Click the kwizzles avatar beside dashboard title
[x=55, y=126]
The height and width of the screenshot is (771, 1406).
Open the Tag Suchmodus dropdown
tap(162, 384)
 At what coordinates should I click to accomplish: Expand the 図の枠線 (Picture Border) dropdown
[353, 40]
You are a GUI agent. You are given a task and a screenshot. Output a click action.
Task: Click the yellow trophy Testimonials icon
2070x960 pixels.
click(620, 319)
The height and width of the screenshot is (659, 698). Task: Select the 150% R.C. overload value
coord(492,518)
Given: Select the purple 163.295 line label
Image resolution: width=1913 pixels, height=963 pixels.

◆ ◆ ◆ ◆

■ **Exercise description**: In the listing above, find the line with "The height and width of the screenshot is (659, 698)." and set down that line and all after it exactly, through the final line.

■ **Finished exercise**:
The height and width of the screenshot is (659, 698). Task: Select the 150% R.C. overload value
coord(492,518)
Given: Select the purple 163.295 line label
Image resolution: width=1913 pixels, height=963 pixels.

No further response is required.